§ Zadanie pisemne:
Przepisz z tekstu o pierwszym roku rządów prezydenta Nowego Sącza fragment, który zaczyna się od słów zawierających „Dokładnie rok temu, 22”, a kończy na słowach „z Radą Miasta?”. Zamień w nim każde wystąpienie wyrazu „gospodarza” na „włodarza”.

§ Tekst do czytania:
--*--
365 dni prezydenta Ludomira Handzla

365 dni prezydenta Ludomira Handzla

Dokładnie rok temu, 22 listopada 2018 r., odbyło się uroczyste zaprzysiężenie Ludomira Handzla na stanowisko prezydenta Nowego Sącza. Po roku rządów nowego gospodarza miasta poprosiliśmy przedstawicieli trzech ugrupowań zasiadających w Radzie o wystawienie cenzurki.

Leszek Zegzda, Koalicja Obywatelska:

Jak ocenia Pan 365 dni rządów obecnego gospodarza miasta?

– Na pewno nie były to łatwe dni dla nowego gospodarza. Dużo tematów i spraw, które się pojawiały, leżało odłogiem. Powychodziły też różne problemy, więc jest jeszcze wiele wyzwań, przed którymi prezydent musi stanąć.

– Jak układała się współpraca prezydenta z Radą Miasta?

– Wszyscy wiemy, jaki mamy układ we władzach miasta, nieznaczna większość radnych jest w opozycji do działań prezydenta Handzla. W związku z tym wiele trudnych spraw nie zyskało akceptacji, w szczególności myślę tu o sprawie bieżącego funkcjonowania usług komunalnych, czyli wody i śmieci. Takie problemy wymagają większości i trzeba o nią zabiegać. Pierwszy rok w tej kwestii nie był łatwy dla pana prezydenta.

– Podczas kampanii wyborczej obecny prezydent złożył kilka ważnych obietnic. Jak Pana zdaniem wywiązuje się z ich realizacji?

– Kilka rzeczy jest już realizowanych, między innymi Karta Nowosądeczanina, czy też zapowiedź darmowej komunikacji miejskiej związana ze wspomnianą kartą. Było jednak wiele spraw, których nie udało się zrealizować, choćby obniżki cen wody.

– Co uznaje Pan za największy dotychczasowy sukces prezydenta?

– Zostało podjętych wiele drobnych inicjatyw społecznych i udogodnień dla mieszkańców, np. skwery, place zabaw, strefy wypoczynku i rekreacji. To są elementy, które na pewno da się zauważyć.

– Jaka jest jego największa porażka?
--*--
§ Wyciąg z danych:
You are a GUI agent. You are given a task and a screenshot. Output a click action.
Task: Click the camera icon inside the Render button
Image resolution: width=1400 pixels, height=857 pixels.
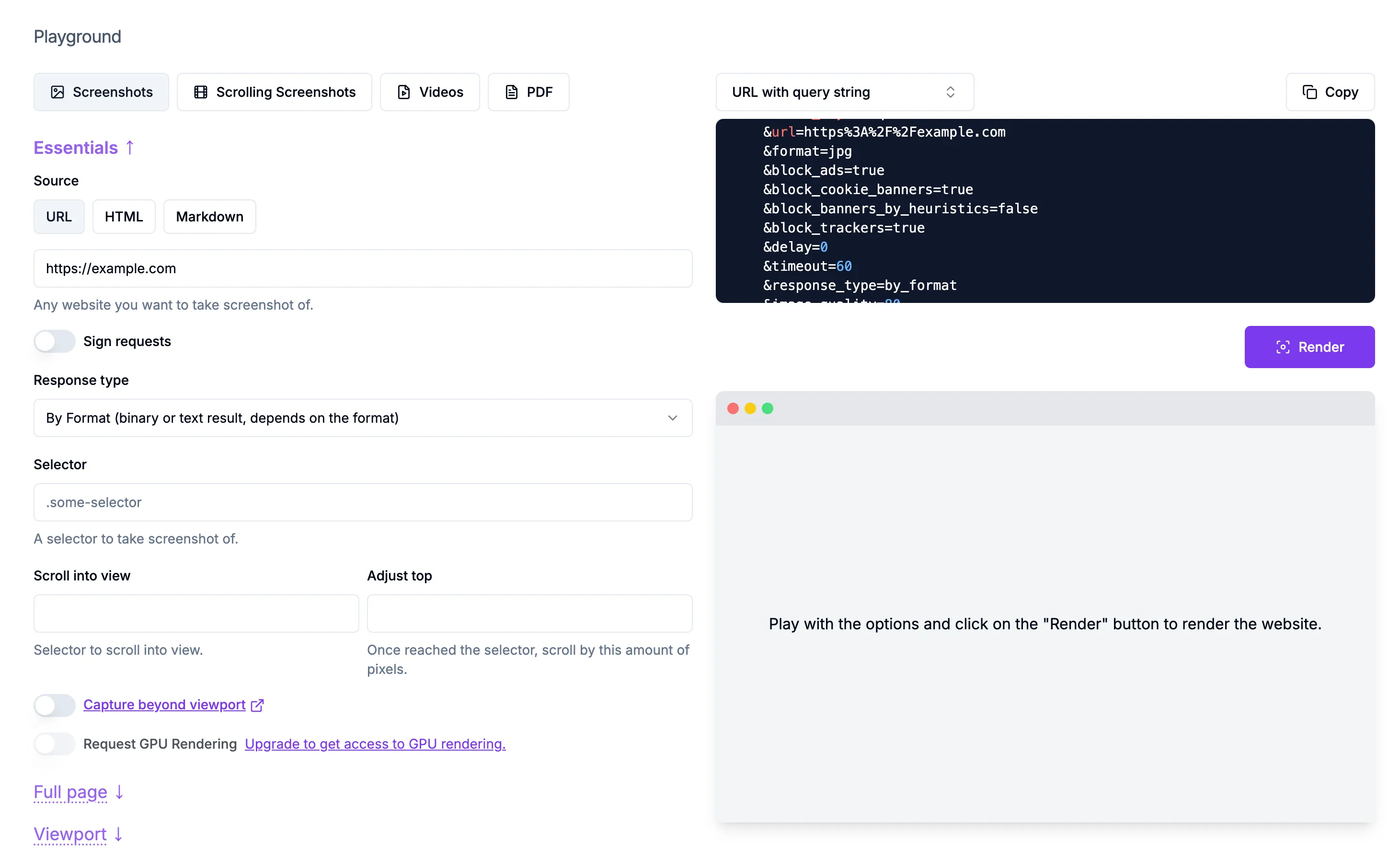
--*--
§ Odpowiedź:
Dokładnie rok temu, 22 listopada 2018 r., odbyło się uroczyste zaprzysiężenie Ludomira Handzla na stanowisko prezydenta Nowego Sącza. Po roku rządów nowego włodarza miasta poprosiliśmy przedstawicieli trzech ugrupowań zasiadających w Radzie o wystawienie cenzurki.

Leszek Zegzda, Koalicja Obywatelska:

Jak ocenia Pan 365 dni rządów obecnego włodarza miasta?

– Na pewno nie były to łatwe dni dla nowego włodarza. Dużo tematów i spraw, które się pojawiały, leżało odłogiem. Powychodziły też różne problemy, więc jest jeszcze wiele wyzwań, przed którymi prezydent musi stanąć.

– Jak układała się współpraca prezydenta z Radą Miasta?